### TEXTE DU DOCUMENT
En novembre, la revue La Gazette des communes a recensé les localités ayant le plus souvent demandé l'état de catastrophe naturelle entre 2000 et 2023 en France. Sept parmi les dix premières se trouvent dans le département des Alpes-Maritimes : dans l'ordre croissant, Mougins, Grasse, Vallauris, Villeneuve-Loubet, Cannes. Les trois premières ? Antibes (55 demandes), Cagnes-sur-Mer (59) et Nice, qui s'adjuge la première place avec 65 demandes. Et même 77 arrêtés d'état de catastrophe naturelle si l'on remonte jusqu'à 1982. À titre de comparaison, Marseille (42), Lyon (23) ou Paris (20) arrivent très loin derrière. À quoi attribuer un tel classement ? « C'est le prix à payer quand on habite dans un lieu exceptionnel, où nous sommes à la fois à la montagne et au bord de la mer, répond Christian Estrosi. Nous ne sommes pas épargnés : entre les inondations, les séismes, les mouvements de terrain, les feux de forêt, les phénomènes météorologiques, nous sommes exposés à la quasi-totalité des risques majeurs existants. Il ne manque que les éruptions volcaniques pour compléter la liste ! Mais cela ne veut pas dire qu'on ne peut pas vivre en sécurité, bien au contraire. Il suffit d'en avoir conscience et de se préparer. »

canicule

Place Masséna, en juillet 2022.  Un été caniculaire : records de température, nuits tropicales... (© LTD / SERGE TENANI/HANS LUCAS VIA AFP)

### EXTRAITS DE DONNÉES
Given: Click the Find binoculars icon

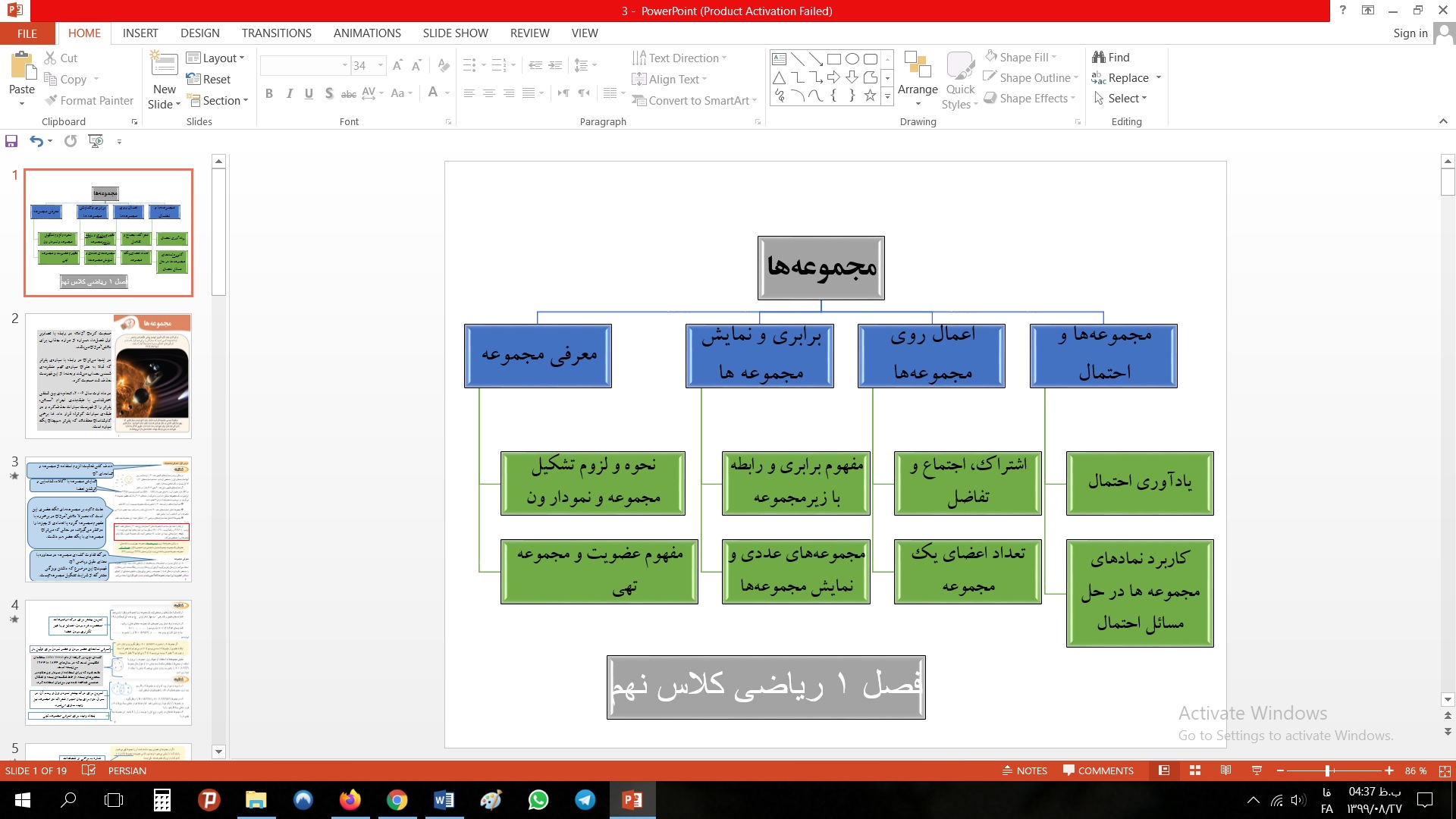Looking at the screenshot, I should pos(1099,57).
--
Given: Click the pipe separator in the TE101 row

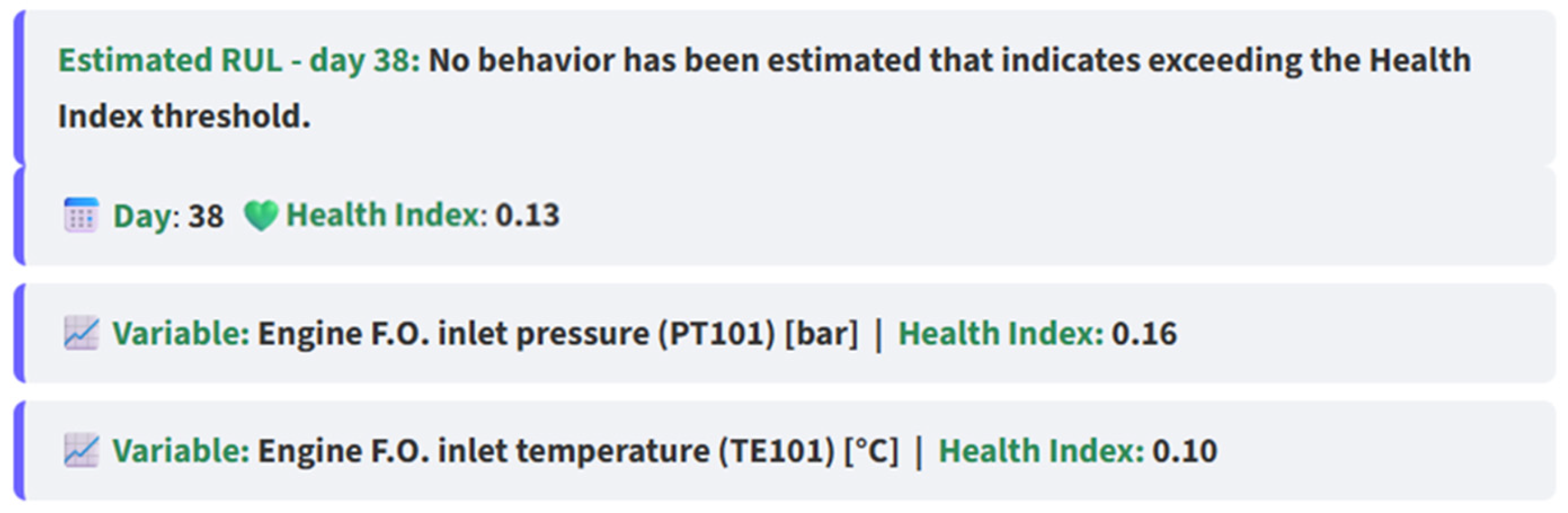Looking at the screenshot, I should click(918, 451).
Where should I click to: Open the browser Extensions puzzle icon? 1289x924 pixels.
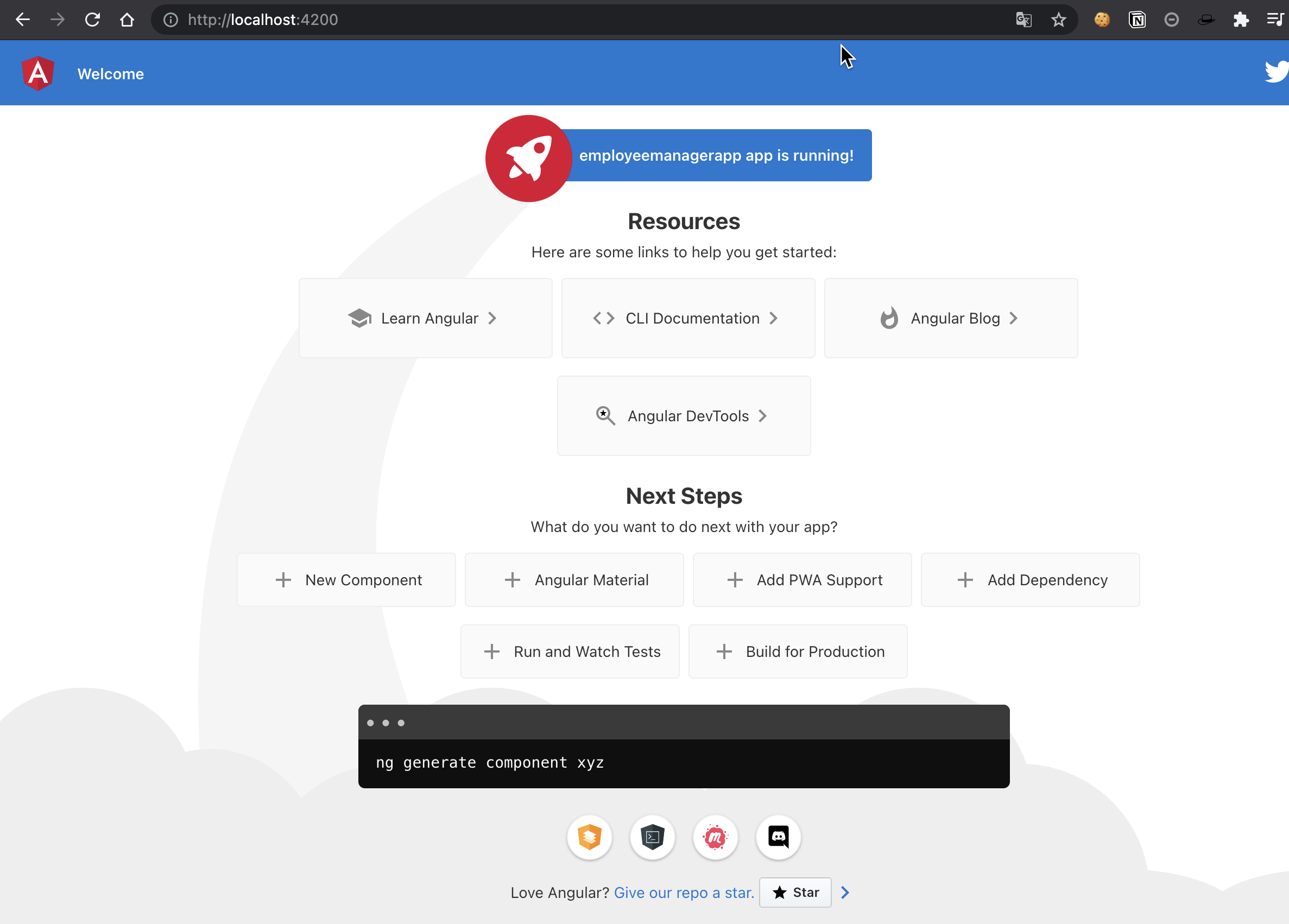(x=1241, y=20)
...
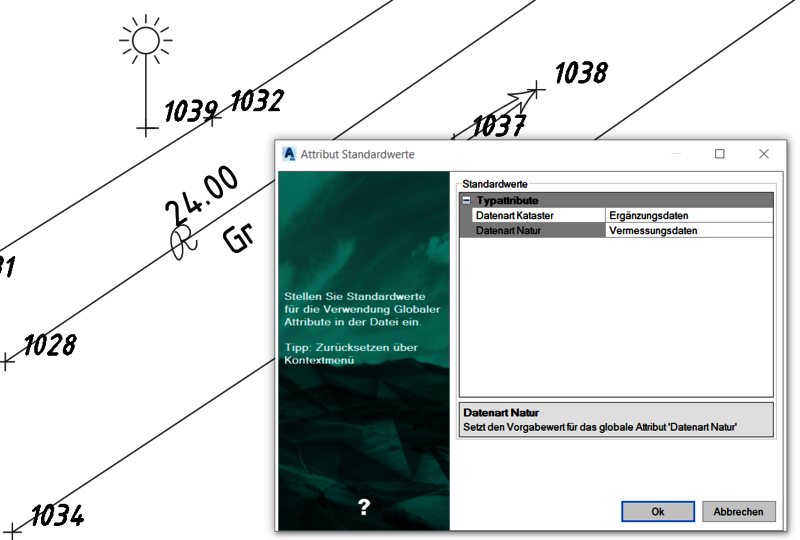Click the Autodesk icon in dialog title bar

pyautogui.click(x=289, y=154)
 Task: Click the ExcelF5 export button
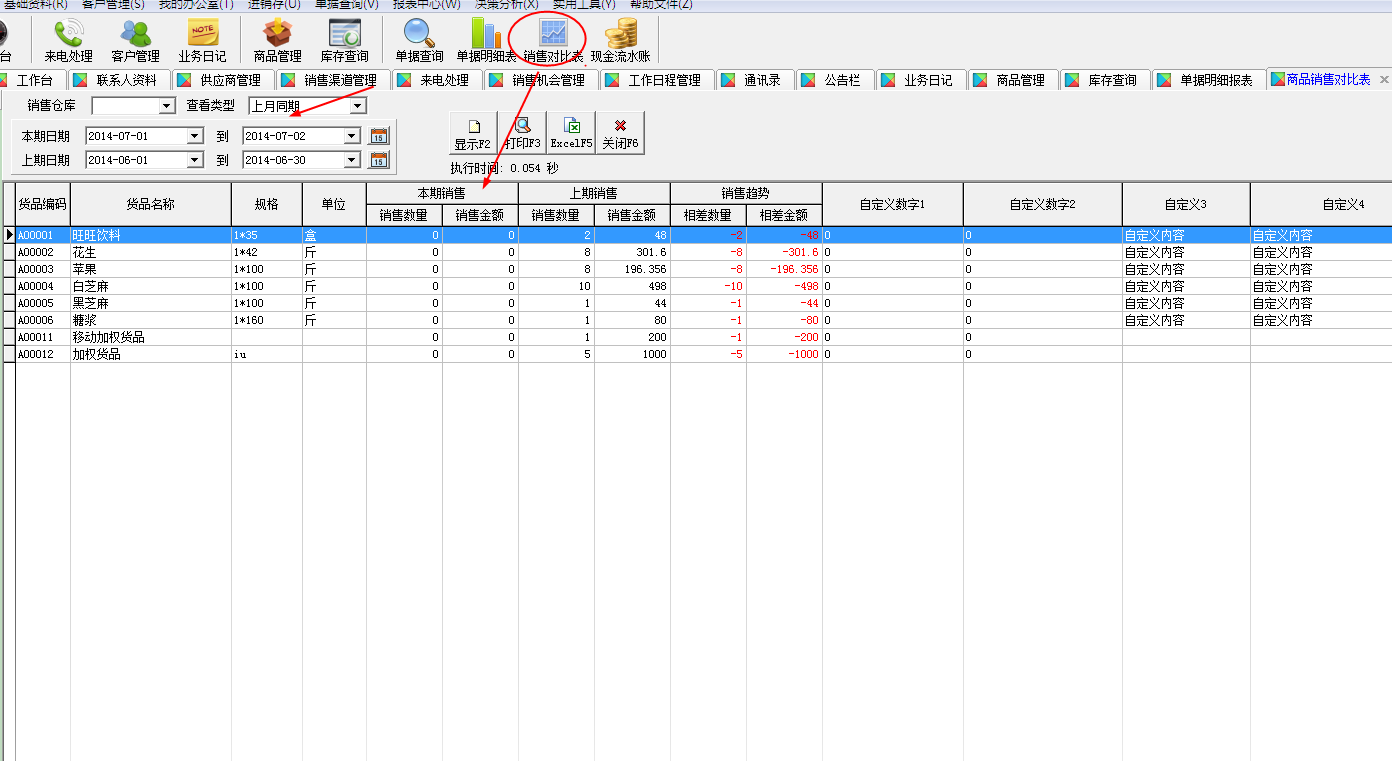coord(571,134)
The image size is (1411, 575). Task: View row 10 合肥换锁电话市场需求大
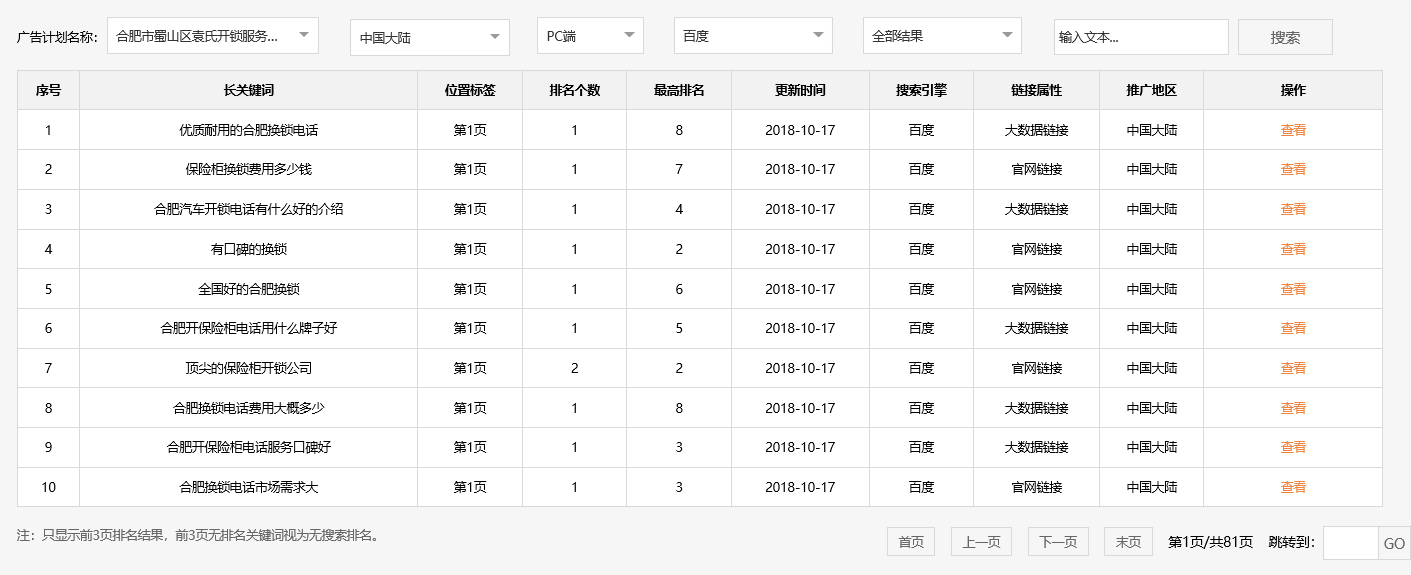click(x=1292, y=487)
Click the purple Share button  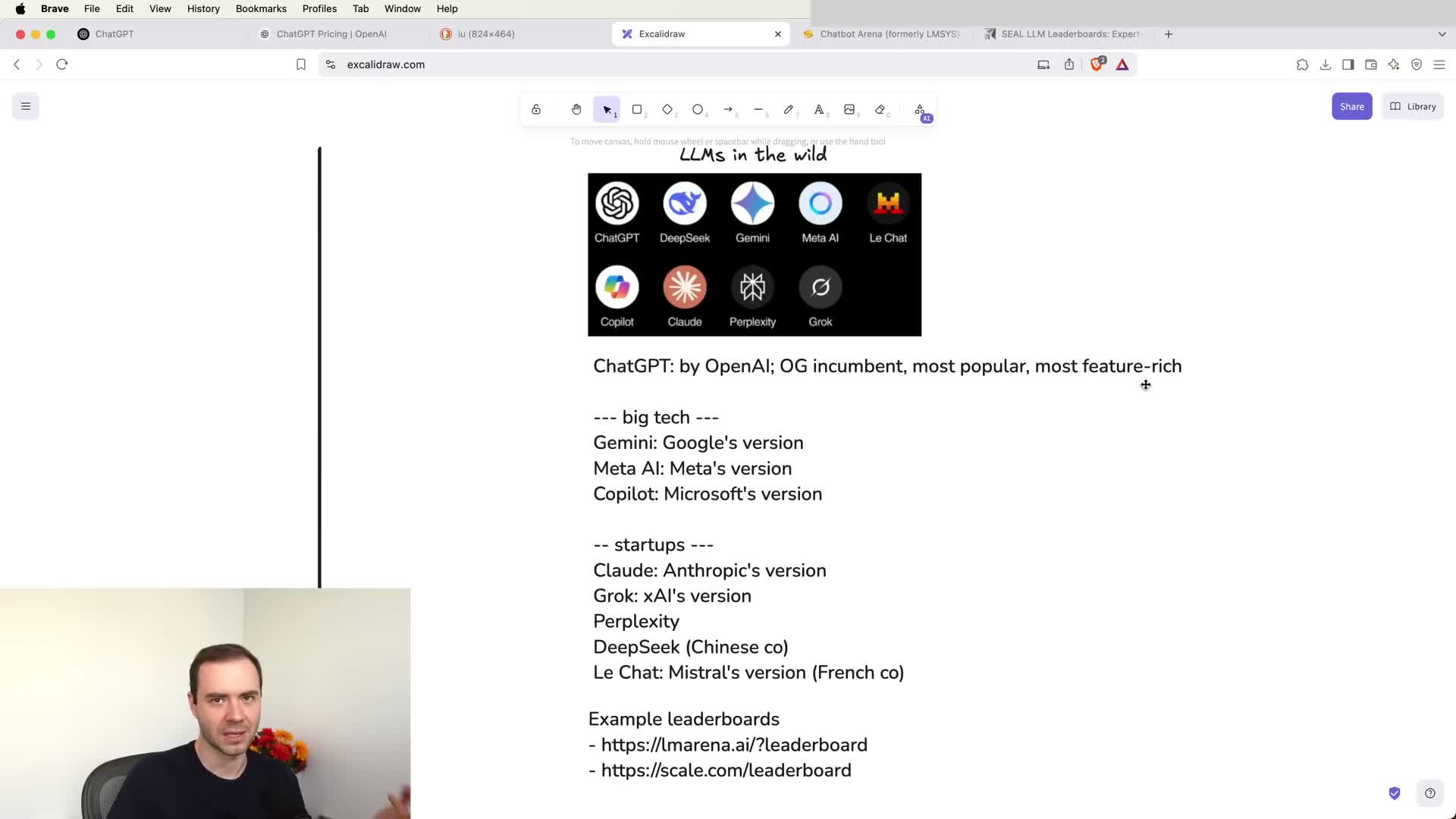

### CONSIGNES
A. Comment traduire en anglais cette phrase du texte sur les catastrophes naturelles : « Mais cela ne veut pas dire qu'on ne peut pas vivre en sécurité, bien au contraire. » ?
B. D'après le texte sur les catastrophes naturelles, combien de demandes d'état de catastrophe naturelle Nice a-t-elle faites entre 2000 et 2023 ?

### RÉPONSES PAR CONSIGNE
A. But that doesn't mean we can't live safely, quite the contrary.

B. 65 demandes.